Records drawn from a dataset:
· · · · · · ·

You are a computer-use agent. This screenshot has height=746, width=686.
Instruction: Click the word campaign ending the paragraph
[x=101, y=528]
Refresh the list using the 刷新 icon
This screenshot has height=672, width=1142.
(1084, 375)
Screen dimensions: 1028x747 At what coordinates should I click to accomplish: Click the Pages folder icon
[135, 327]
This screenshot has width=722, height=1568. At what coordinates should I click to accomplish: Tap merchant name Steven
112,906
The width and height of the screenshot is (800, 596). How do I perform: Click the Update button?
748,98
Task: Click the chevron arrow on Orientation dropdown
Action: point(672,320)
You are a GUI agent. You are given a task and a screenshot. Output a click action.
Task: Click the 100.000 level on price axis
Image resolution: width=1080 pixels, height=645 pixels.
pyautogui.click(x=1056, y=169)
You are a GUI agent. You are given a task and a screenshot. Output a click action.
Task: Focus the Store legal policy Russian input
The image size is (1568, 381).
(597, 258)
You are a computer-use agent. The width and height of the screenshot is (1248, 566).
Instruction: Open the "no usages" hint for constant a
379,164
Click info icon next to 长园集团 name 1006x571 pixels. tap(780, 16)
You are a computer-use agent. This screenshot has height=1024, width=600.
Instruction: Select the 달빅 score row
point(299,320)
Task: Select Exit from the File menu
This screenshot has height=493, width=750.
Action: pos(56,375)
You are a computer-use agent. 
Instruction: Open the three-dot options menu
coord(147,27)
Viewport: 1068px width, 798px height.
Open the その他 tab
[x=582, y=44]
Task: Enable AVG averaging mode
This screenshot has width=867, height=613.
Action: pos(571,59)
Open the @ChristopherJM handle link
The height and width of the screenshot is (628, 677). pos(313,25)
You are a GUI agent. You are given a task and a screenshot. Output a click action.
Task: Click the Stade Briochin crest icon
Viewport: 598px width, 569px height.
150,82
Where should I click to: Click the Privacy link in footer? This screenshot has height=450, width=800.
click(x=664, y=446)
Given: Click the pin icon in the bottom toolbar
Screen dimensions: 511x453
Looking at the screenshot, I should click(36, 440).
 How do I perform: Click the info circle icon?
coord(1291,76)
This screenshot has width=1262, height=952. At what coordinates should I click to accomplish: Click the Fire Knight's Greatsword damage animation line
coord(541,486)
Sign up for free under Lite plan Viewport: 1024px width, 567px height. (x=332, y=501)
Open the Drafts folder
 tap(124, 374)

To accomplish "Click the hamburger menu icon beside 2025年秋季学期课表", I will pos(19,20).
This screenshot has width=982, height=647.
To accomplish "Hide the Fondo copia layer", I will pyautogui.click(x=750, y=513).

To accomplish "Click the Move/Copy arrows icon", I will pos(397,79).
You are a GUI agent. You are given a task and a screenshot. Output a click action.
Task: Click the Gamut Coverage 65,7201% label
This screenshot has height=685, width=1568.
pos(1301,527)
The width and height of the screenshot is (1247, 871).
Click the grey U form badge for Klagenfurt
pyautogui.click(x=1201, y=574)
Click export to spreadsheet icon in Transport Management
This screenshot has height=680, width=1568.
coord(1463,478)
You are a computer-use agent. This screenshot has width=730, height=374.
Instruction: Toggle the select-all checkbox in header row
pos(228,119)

· · · · · · ·

**YOUR TASK**
Using the data above, extract exactly the lines from the one that holds "This screenshot has height=672, width=1142." to the one that holds "You are a computer-use agent. The", both ends included, and no others.

**ANSWER BOX**
This screenshot has height=672, width=1142.
(1084, 375)
Screen dimensions: 1028x747 At what coordinates should I click to accomplish: Click the Pages folder icon
[135, 327]
This screenshot has width=722, height=1568. At what coordinates should I click to accomplish: Tap merchant name Steven
112,906
The width and height of the screenshot is (800, 596). How do I perform: Click the Update button?
748,98
Task: Click the chevron arrow on Orientation dropdown
Action: point(672,320)
You are a GUI agent. You are given a task and a screenshot. Output a click action.
Task: Click the 100.000 level on price axis
Image resolution: width=1080 pixels, height=645 pixels.
pyautogui.click(x=1056, y=169)
You are a GUI agent. You are given a task and a screenshot. Output a click action.
Task: Focus the Store legal policy Russian input
The image size is (1568, 381).
(597, 258)
You are a computer-use agent. The width and height of the screenshot is (1248, 566).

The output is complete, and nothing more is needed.